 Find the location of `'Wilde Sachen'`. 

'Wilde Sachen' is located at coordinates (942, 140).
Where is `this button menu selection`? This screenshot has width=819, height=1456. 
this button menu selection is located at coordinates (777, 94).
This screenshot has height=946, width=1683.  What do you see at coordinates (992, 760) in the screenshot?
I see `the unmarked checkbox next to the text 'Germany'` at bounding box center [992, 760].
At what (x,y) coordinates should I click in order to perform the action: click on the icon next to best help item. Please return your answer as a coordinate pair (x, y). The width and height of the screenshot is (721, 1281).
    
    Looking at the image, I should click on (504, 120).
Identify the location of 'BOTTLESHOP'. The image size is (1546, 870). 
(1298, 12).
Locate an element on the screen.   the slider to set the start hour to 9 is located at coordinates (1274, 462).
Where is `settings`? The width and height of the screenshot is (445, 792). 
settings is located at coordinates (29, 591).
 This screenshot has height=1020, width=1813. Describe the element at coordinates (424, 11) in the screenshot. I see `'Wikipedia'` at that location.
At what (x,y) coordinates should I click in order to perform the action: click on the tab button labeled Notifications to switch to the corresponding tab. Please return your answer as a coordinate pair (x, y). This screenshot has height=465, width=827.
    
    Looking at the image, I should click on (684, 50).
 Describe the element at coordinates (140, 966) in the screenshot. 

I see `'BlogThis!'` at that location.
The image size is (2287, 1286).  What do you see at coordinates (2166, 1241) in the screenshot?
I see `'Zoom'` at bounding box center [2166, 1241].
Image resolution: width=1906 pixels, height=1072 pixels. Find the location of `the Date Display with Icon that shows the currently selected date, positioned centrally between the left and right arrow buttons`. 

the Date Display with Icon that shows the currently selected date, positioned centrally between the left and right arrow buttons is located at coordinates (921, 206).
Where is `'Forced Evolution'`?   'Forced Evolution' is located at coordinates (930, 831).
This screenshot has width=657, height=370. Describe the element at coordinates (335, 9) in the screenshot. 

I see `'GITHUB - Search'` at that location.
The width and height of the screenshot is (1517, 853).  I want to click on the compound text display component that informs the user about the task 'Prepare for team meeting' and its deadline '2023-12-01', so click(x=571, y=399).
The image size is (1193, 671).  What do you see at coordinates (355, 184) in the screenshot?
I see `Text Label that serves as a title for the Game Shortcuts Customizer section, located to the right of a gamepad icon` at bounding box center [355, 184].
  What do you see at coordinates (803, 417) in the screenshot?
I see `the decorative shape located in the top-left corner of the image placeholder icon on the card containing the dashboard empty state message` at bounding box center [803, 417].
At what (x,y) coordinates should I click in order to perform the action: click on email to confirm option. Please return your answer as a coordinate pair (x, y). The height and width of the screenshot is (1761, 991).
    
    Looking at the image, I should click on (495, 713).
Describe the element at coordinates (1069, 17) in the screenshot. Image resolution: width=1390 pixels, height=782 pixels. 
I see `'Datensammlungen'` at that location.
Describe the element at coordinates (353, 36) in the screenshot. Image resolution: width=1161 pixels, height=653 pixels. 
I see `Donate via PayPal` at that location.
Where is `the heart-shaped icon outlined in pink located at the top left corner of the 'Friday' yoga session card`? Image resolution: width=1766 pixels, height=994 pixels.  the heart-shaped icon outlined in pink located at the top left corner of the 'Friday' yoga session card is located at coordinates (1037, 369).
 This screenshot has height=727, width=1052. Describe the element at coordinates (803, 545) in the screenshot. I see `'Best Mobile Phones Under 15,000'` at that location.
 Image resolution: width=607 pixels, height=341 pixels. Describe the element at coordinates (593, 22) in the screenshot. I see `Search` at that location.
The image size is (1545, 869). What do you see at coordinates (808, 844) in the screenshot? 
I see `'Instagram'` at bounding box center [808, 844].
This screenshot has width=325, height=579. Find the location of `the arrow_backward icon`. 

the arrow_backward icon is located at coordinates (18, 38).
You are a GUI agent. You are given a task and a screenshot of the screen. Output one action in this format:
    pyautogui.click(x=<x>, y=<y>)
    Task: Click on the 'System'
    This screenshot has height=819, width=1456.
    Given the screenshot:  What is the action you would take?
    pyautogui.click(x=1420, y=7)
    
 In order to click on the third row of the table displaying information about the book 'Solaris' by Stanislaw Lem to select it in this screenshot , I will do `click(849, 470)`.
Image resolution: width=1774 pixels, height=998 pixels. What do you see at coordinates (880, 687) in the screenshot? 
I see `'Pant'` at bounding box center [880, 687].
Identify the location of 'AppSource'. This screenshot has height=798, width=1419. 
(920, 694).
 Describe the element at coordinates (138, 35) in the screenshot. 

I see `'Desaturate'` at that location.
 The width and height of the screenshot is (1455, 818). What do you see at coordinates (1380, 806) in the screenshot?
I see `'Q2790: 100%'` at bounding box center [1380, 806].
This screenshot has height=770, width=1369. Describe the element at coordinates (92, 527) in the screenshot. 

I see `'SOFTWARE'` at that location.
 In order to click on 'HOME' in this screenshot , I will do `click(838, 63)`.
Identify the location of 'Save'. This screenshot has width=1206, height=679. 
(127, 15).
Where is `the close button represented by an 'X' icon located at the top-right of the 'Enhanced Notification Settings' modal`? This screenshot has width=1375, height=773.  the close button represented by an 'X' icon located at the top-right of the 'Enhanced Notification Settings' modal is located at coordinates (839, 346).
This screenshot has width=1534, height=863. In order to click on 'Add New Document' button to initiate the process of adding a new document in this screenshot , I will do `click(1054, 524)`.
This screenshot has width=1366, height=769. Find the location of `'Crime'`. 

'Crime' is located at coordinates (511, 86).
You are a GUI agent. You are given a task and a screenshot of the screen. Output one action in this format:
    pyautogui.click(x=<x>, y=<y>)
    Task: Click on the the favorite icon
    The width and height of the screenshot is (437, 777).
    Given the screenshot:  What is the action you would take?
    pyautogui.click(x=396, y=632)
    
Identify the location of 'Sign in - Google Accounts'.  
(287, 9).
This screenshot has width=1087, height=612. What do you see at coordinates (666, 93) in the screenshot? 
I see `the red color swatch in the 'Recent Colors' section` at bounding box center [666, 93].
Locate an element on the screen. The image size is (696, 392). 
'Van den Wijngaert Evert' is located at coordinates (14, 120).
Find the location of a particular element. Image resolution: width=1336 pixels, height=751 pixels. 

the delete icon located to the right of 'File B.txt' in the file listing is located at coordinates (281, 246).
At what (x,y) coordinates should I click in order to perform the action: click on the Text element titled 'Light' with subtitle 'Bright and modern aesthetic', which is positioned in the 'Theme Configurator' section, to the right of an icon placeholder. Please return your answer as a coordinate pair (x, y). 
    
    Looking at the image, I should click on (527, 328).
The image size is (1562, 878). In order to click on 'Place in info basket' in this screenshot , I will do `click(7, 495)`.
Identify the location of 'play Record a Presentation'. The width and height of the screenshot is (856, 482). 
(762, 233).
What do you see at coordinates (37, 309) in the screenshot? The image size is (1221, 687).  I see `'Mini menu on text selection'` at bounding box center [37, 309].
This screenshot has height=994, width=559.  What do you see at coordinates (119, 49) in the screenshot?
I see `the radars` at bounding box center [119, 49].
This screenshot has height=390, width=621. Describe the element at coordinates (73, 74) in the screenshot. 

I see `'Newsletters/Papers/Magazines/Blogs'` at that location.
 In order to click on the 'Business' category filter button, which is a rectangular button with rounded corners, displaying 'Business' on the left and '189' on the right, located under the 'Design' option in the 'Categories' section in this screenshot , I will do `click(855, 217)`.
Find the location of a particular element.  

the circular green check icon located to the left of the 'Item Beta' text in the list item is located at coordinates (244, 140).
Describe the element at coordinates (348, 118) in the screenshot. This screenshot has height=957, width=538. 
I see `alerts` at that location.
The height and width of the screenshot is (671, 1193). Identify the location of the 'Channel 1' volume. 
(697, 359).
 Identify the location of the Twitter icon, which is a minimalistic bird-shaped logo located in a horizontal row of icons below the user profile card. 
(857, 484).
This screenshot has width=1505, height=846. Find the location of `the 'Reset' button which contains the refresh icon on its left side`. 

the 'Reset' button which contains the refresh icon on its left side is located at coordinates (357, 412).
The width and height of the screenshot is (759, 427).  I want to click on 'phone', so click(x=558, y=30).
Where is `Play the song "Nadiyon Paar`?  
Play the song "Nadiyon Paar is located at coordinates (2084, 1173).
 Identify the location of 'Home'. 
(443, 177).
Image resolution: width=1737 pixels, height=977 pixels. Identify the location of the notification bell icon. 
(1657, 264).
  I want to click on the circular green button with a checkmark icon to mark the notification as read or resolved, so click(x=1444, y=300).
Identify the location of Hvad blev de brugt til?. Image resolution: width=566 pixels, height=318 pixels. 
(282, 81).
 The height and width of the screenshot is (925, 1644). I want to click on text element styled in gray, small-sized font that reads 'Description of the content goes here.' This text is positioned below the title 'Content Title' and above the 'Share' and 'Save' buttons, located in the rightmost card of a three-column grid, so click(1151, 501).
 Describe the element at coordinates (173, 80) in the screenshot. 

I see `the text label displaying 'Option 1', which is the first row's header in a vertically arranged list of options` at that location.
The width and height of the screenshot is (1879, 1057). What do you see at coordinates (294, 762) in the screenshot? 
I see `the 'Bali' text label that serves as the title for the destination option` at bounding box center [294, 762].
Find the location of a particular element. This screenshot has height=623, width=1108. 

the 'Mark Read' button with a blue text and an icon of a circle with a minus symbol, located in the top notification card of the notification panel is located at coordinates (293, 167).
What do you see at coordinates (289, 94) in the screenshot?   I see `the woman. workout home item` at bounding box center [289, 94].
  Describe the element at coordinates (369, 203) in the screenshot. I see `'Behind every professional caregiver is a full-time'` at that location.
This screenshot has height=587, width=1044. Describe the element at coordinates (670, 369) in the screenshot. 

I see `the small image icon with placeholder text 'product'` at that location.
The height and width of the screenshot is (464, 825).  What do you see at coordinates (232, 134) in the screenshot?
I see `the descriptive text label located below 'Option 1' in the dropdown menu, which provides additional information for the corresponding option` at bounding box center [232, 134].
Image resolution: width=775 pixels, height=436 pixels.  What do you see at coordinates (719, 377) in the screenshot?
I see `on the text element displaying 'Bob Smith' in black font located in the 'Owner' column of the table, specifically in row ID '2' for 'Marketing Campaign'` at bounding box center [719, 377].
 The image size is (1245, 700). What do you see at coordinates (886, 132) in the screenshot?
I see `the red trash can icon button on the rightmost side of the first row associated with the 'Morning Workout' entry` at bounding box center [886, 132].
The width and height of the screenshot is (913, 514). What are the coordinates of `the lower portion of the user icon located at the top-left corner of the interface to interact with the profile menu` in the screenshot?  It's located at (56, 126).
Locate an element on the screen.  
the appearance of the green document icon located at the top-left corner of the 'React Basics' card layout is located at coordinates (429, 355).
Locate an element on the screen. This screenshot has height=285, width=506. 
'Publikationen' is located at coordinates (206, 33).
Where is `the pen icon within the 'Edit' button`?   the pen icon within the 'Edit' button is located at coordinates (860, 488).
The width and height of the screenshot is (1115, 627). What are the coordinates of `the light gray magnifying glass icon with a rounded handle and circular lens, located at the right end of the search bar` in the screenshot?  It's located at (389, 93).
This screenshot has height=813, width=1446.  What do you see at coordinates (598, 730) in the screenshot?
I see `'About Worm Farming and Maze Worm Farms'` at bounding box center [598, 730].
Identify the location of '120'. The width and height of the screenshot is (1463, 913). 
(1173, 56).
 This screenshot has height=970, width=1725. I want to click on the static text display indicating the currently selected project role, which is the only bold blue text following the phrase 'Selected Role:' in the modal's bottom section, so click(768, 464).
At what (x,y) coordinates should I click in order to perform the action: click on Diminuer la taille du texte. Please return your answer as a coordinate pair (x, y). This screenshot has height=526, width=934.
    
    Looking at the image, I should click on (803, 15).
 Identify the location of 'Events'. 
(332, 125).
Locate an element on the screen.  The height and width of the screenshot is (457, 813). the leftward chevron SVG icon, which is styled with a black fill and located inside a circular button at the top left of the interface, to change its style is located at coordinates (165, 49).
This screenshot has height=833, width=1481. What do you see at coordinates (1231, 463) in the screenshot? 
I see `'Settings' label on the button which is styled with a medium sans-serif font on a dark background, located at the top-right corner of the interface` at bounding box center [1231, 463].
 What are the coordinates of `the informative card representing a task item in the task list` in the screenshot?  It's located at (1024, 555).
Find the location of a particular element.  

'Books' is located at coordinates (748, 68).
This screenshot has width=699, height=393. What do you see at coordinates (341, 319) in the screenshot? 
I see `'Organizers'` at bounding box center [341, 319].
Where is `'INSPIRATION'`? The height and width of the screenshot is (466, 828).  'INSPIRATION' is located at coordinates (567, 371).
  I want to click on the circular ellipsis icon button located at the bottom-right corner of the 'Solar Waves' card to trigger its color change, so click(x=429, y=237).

▶ [Aim]
Transcribe, word for word, the part of the material above that opens with the line containing "This screenshot has height=587, width=1044." and closes with the line containing "small image icon", including both of those lines.

▶ [The completed task]
This screenshot has height=587, width=1044. Describe the element at coordinates (670, 369) in the screenshot. 

I see `the small image icon with placeholder text 'product'` at that location.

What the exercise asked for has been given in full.